Since this was announced I subscribed to ShaoLan's newsletter, and looked at the facebook page a few times.

There were stories on each character, cultural info, puzzles to solve (find the most words using these characters), etc.  

Actually I thought it was pretty good stuff for pure beginners with a casual interest in learning Chinese.

I learned quite a few character combinations that I wasn't aware of.   And I saw lots of people engaging actively as a community.

 

Then she asked what people wanted her to do with the idea.  Overwhelming people said they wanted a book.

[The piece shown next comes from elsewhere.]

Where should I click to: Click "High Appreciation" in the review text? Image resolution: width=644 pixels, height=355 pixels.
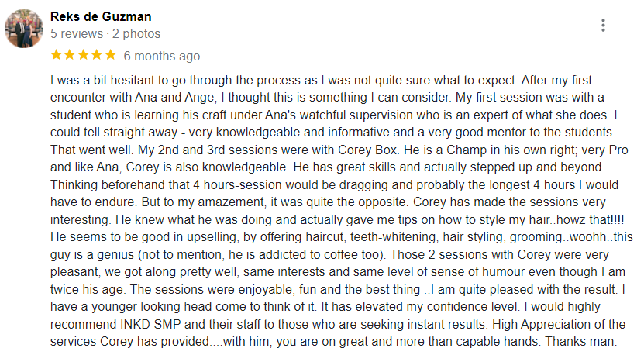(542, 324)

So she made a book.  She raised lots of money on kickstarter and published what was promised.  That's what kickstarter is for.

 

The number of people who are interested to learn a little bit about Chinese characters, in an easy going, casual and attractive manner is clearly in the millions.

The characters hold fascination for many people.  These people aren't (yet) going to enroll in a course, but they'd like to learn something.  

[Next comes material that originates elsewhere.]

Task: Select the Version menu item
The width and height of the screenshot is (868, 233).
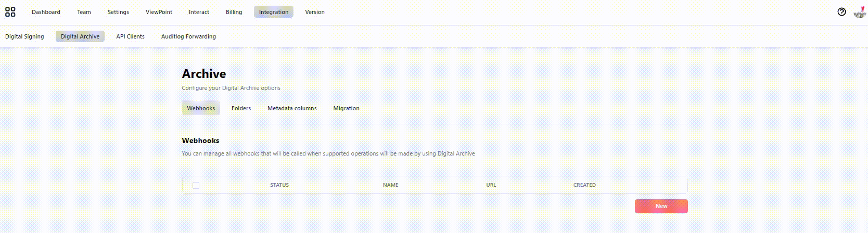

So they can buy a book or engage on facebook and learn some characters and words, maybe five, maybe fifty, maybe 100.

Maybe one day they dream of coming to China and being able to tell which toilets are male and female, or point at the characters for beef.

 

And maybe some of them will take that interest and commit the time necessary to start studying, which is great.  

 

Personally, I think this is a good thing.  Lowering the barrier for entry is a good thing.  Getting the idea out there that there are components to characters, that you can memorize them with stories, that characters combine to make words is a good thing.   Engaging people around Chinese is a good thing.   The biggest barrier is not the "right technique" or the "right textbook" or the "right order of learning" it's engagement and time commitment.   If I had a dollar for every time someone said to me "Oh learning Chinese I could never do that"....  well let's just say I'd have enough to buy the large screensaver.

 

Sure there are shortcuts, and the techniques have a lot of "What's Old is New Again".  But "Fun with Chinese characters", or Tuttle's book, or even my beloved Heisig look like they were typeset in the 1920s, and the authors and publishers are not promoting them to new audiences, just letting them sit on the shelf raking in the cash (joking).  The graphic design of the Chineasy characters is beautiful, the execution on marketing, community engagement, PR, etc is top notch, and so I hope it succeeds in attracting and engaging more people.